Лукреция встала на цыпочки и поцеловала отца в щеку.

– Вы обо всем узнаете в свое время, – пообещала она. – Пожалуйста, сделайте так, как я прошу, а в остальном я полагаюсь на вас.

Затем, не дав отцу что-либо сказать, она выпорхнула из комнаты, и тот через некоторое время услышал, как Лукреция, готовясь к поездке, распоряжается подать экипаж к парадному крыльцу.

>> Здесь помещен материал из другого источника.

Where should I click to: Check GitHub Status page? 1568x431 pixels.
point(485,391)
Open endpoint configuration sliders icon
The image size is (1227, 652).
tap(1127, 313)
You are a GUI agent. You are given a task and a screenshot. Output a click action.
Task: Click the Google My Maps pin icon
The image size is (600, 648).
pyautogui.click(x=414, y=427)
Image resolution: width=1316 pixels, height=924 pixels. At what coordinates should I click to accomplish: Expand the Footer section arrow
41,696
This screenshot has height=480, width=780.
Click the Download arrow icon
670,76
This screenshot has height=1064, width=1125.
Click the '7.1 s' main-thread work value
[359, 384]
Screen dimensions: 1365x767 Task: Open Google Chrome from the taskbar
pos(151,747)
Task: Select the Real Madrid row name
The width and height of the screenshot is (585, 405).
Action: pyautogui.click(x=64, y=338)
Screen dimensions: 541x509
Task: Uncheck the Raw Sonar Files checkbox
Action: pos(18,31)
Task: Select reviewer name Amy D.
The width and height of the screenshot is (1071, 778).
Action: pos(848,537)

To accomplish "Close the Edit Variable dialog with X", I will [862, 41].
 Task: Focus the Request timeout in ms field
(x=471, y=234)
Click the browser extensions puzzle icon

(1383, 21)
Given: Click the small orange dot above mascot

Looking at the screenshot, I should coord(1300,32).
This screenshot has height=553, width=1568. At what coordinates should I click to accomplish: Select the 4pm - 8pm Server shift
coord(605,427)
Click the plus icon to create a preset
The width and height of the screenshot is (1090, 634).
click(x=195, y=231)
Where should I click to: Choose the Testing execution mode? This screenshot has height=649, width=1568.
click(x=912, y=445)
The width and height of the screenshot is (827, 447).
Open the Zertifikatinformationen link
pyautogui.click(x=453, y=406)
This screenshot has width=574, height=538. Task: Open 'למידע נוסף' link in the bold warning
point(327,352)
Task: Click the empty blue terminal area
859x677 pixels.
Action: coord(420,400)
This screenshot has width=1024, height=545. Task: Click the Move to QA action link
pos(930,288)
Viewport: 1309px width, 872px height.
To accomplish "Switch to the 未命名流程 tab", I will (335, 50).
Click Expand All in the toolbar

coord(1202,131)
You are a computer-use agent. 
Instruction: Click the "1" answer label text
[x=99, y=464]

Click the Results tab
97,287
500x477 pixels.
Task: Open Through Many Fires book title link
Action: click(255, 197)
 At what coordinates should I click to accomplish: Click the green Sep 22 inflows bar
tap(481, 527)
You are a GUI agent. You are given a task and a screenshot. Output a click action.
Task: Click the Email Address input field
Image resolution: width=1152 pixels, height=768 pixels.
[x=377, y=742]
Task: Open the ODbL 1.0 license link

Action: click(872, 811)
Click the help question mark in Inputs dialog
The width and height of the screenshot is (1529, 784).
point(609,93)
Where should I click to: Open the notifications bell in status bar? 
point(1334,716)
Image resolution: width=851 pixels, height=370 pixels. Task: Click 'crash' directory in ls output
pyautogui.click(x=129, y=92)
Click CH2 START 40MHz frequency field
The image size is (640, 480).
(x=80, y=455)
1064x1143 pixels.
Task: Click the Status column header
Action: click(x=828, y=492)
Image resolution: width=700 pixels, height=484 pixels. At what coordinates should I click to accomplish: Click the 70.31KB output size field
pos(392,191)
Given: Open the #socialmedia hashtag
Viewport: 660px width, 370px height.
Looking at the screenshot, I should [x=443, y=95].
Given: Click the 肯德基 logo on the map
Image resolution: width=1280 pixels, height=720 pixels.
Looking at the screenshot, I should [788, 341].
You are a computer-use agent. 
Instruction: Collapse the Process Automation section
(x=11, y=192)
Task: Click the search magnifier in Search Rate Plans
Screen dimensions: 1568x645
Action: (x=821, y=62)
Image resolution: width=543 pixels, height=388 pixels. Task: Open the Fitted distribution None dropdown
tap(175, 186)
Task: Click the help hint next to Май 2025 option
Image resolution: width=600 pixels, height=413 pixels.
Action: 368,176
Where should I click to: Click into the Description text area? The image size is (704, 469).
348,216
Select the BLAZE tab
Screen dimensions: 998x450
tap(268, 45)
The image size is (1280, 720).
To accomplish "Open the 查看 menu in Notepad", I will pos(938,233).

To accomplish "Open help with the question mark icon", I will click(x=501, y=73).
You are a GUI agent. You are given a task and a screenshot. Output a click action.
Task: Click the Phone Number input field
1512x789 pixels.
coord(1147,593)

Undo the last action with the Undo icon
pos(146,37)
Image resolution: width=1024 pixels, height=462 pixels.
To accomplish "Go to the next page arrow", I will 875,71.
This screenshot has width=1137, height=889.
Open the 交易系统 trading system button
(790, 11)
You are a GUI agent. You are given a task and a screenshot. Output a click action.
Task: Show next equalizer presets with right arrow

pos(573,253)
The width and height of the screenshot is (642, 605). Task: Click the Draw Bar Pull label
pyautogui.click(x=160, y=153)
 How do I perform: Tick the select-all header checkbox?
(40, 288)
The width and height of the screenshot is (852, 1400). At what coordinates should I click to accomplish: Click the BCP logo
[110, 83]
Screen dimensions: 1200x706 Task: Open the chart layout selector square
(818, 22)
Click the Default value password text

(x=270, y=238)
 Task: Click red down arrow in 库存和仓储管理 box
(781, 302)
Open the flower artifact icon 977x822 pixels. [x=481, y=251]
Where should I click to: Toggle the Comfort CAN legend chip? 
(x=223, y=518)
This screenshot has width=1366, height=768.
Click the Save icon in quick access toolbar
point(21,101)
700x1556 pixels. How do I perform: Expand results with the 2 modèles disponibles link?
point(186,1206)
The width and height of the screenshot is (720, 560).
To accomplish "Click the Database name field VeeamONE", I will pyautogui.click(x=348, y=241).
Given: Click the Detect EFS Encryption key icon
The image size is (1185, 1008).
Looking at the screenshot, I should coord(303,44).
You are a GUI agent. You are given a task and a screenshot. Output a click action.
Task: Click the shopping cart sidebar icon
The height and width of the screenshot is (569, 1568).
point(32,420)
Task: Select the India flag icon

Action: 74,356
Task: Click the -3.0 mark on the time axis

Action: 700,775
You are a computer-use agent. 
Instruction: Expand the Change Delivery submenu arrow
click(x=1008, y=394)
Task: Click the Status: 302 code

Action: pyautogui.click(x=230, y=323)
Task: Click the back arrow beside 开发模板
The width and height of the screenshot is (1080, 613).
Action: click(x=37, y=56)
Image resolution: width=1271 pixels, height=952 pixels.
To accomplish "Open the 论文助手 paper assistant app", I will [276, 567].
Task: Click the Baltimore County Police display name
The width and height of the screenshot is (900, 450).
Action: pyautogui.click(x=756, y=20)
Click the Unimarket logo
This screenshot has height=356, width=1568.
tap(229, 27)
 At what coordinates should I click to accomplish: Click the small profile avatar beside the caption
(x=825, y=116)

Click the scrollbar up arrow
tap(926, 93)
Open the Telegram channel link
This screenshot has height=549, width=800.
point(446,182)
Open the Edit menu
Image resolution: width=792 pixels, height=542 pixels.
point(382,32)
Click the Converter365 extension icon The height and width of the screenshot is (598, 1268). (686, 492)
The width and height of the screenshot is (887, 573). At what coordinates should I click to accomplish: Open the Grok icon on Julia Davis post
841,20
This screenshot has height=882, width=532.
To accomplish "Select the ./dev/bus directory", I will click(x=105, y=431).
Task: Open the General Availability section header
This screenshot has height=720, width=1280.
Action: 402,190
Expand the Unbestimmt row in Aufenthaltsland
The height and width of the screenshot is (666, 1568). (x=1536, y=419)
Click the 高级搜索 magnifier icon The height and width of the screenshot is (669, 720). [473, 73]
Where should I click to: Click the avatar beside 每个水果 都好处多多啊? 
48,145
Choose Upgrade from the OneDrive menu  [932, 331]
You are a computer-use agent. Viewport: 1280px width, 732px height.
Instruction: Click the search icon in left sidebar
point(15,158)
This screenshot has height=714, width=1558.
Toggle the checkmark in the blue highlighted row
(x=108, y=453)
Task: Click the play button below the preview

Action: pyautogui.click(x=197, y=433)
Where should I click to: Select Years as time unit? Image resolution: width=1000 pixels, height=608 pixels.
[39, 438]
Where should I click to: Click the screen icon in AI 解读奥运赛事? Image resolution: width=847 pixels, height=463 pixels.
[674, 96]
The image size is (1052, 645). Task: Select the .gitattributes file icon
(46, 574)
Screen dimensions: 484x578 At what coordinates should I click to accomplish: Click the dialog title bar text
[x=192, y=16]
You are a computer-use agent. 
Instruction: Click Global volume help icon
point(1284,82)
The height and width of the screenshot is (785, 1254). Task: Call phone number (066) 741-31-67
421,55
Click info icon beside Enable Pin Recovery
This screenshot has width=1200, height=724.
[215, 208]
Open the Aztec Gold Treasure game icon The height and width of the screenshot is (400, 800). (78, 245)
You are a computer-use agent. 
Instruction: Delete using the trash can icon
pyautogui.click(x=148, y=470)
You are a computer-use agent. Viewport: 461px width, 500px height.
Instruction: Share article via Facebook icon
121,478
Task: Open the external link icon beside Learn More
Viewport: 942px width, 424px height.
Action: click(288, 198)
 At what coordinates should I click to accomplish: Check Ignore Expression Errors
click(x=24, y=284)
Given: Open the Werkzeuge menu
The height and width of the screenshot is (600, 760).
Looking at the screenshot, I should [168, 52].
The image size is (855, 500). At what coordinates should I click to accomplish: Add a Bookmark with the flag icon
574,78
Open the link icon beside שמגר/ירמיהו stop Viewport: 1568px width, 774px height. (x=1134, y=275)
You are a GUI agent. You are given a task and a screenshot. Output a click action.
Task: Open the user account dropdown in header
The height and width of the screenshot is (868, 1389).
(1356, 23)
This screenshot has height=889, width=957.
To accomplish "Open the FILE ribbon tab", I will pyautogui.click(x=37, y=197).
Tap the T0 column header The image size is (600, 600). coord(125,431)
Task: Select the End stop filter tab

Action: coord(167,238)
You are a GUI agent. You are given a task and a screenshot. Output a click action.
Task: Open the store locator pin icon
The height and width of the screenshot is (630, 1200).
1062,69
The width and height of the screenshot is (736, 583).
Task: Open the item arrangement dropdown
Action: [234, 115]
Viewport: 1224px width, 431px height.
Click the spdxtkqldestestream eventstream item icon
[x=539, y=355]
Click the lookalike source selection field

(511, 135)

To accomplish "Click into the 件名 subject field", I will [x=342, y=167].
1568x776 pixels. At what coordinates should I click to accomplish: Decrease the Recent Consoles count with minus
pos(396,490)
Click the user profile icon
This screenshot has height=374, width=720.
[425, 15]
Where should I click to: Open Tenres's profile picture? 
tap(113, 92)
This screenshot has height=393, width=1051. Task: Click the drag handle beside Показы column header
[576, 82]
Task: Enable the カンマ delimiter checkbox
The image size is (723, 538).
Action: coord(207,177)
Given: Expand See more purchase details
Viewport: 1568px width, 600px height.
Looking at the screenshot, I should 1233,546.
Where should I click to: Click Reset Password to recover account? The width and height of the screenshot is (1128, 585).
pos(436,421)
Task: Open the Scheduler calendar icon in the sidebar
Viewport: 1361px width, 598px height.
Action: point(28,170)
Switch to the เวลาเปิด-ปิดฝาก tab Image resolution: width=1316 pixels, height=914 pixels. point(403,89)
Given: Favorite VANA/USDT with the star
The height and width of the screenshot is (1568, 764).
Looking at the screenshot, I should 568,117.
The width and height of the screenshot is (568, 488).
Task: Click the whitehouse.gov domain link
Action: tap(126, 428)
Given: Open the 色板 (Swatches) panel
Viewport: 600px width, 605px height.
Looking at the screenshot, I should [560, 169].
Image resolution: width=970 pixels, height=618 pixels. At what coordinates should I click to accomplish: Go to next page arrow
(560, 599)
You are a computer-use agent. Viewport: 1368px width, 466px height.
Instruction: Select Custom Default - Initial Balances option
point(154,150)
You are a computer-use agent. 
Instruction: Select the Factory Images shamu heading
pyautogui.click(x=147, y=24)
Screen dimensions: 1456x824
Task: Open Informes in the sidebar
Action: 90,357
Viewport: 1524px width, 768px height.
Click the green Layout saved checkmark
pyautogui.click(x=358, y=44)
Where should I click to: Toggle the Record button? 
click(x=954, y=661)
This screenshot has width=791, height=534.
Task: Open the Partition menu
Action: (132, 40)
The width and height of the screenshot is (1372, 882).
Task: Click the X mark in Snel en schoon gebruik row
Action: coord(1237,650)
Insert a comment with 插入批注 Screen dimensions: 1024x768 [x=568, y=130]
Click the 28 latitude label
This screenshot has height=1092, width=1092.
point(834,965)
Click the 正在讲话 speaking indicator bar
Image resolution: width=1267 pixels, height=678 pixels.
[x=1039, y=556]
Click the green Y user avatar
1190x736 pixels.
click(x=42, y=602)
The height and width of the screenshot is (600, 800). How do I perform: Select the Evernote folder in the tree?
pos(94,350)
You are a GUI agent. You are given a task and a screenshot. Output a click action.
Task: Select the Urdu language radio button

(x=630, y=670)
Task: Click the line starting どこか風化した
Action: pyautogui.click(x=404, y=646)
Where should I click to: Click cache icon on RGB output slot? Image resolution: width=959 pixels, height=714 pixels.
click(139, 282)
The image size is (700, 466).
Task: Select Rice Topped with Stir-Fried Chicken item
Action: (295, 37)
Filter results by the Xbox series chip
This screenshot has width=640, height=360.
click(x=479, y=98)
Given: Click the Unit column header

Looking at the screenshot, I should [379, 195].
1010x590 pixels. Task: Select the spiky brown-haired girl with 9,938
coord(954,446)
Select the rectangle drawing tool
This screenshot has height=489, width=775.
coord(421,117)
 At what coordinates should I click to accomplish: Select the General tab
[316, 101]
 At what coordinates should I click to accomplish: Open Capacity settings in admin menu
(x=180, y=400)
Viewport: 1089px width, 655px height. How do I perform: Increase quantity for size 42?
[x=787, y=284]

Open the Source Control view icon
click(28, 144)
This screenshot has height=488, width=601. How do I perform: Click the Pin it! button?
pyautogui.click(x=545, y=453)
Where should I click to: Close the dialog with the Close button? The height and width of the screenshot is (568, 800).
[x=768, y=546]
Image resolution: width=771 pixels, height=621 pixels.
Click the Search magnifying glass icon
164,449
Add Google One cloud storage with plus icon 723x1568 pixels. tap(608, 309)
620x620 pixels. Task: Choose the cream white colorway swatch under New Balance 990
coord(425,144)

Поднявшись к себе, девушка, прежде чем позвать горничную, подошла к высокому зеркалу, стоявшему в ее уютной, со вкусом декорированной комнате.

Она долго разглядывала свое отражение. Она смотрела на себя оценивающим взглядом, словно впервые увидела свои большие выразительные глаза, неестественно блестевшие, словно они отражали ее внутреннее волнение.

У Лукреции были красивые ирландские глаза – лучистые, темно-голубые, а не те прозрачно-голубые, что так ценятся у девушек, посещающих балы вроде того, что устраивался для Элизабет. Цвет ее глаз был почти синим, как у предштормового моря.

Волосы Лукреции, черные, как вороново крыло, были зачесаны назад над высоким лбом, и такими же темными были тонкие брови вразлет, эти брови украсили бы любое лицо.

Словом, у Лукреции было очаровательное личико с прямым деликатным носом и яркими пухлыми губами. Но сама Лукреция пришла от своей внешности в отчаяние. Она вспомнила, что маркиз отдавал предпочтение белокурым женщинам, таким, как герцогиня Девонширская и леди Эстер Стэндиш.

Поскольку Лукреция жила практически в Мерлинкуре, естественно, что ей приходилось слышать пересуды про самого обольстительного, неотразимого и желанного мужчину высшего света.

Ну разве могла она предположить, что у ее отца был долговременный план относительно ее будущего, в соответствии с которым они и поселились в поместье.

Она помнила свои смешанные чувства волнения и любопытства, которые вызывал у нее маркиз с тех пор, как она впервые переступила порог Дауэр-хаус и увидела возвышающиеся над деревьями крыши Мерлинкура.